The Beringia: Dogsled racing in Kamchatka

Julia: So, for example, I had the chance to go on a dogsled race around the peninsula, like a month long dogsled race where, I would say, half of the racers are Indigenous Kamchatkans and half of the racers are ethnic Russians, and observe those dynamics and those challenges in a really extreme setting, the setting of high intensity endurance and sport. That was fascinating. And through that race we got to visit all of these different villages because each stop of the race was in a different village, different mother village. It was a really special experience and it whet my appetite for seeing more of the villages around northern Kamchatka, villages that are often accessible only by helicopter, only in the winter, only by dogsled that don’t have paved roads going to them from the city.

{Twilight on the Tundra is a graphically written essay written by Julia Phillips about her experience traveling along parts of the Beringia dogsled race}

Traditional reindeer herding

Reindeer herders camp, near Anavgay Kamchatka, © Julia Phillips for interview part 2 transcript post

Reindeer herders camp, near Anavgay, Kamchatka, © Julia Phillips, used with permission

Julia: I then got to spend some weeks first in Esso, which is a village in which a lot of the book centers, or some of the characters are from, about half of them. And in a village neighboring Esso called Anavgai, which is very very strongly a majority Even, and, spend some time with people in their houses you know sort of their schools their day to day lives and then be with a group of reindeer herders as they were moving their reindeer around the peninsula. The reindeer herding group I was with was a family, it’s like a family herd in which responsibility is passed down generationally. So there were three generations of that family there and then also you know their employees there helping them take care of a herd. That was such a gift to be able to be with people in a context in which their family, their home life, and their working life was so one and the same. And I got to therefore observe and be part of and be welcomed into both the homestead and the workplace and really spend 24 hours a day learning from their experience, and listening for what they wanted to share. That was a really special and unforgettable experience for me and I’m extraordinarily grateful, cause it’s obviously a big challenge for them in bringing another person into their camp. Those are really special experiences. I’m trying to think of a specific sort of anecdotes or experiences but they’re all so funny and small and wonderful.

“Everyone is extremely, extremely educated”

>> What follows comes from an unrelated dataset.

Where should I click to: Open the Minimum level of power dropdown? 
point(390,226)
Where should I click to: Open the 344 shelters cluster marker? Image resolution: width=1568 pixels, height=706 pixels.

Julia: This is just very minor, but I think sometimes in America we have a stereotype of Russia or Russians that’s white. And by that I don’t necessarily mean ethnic Russians I mean like people citizens of Russia. Considering how we’re seen around the world, sometimes I talk to Americans who say like–someone told me the other day they they were telling me about how they were like “Oh I met this Russian the other day and he was a construction worker and he was reciting poetry.” And they’re saying this like “Can you believe this bizarre experience I had?” And I said like “Yeah, of course he was reciting poetry, you have to memorize a ton of poetry and in Russian education it’s a hugely robust educational system, an extremely educated populace.” He could recite a ton of poems because he’s memorized those poems, because that’s part of his education, because the literacy level in Russia is unbelievable. Everyone is extremely, extremely educated. And I think that like the support for the sciences, the support for the arts is unreal. That fact is often at odds with our sort of American presentation of it. And so I was telling someone the other day about when I was with the reindeer herd and I was with this sort of patriarch of this herding family. They have their groceries and their newspapers and their supplies brought in by helicopter every so often, and then they also have a sort of 4:00 p.m. check in by radio every day, they just say like, “We’re here, the herds are good, the weather is like this” and all the herds check in with each other on radio. And I remember he was reading this newspaper and he said something to me about like “Oh, your American ambassador to Russia did such and such. Isn’t that terrible?” And I said like “Oh I actually don’t, I don’t know who that is. I don’t know what he did.” and I remember the way he reacted, he was like “You don’t know who your ambassador is?” He was like “I get my newspapers brought to me in a helicopter every three weeks. And I know more about your country’s current events than you do. Are you kidding?”

U.S. Ethnocentrism

Julia: But he wasn’t even shocked in some way. He wasn’t saying like “Even I know this.” He was saying like “How do you not know this? You have all the information in the world at your fingertips and you don’t make it your business to keep yourself abreast of current events and educated?” He was like “I make it my business to know what is going on globally.” And it’s just–that’s–that’s like a, that’s a tiny thing. But that’s much more of a Russian cultural thing than it is specific to Indigenous reindeer herders. It’s just like an educated mindset. But it really cracked me up and I think about it sometimes in terms of the impression that Americans have of Russia or Russians and the assumptions I have coming in as a New Yorker, or as someone who’s on the internet all day. I think like “Oh I’m on top of my s***” no, I’m so ignorant of so much, so that was a good, that was a good moment that I like to think back on.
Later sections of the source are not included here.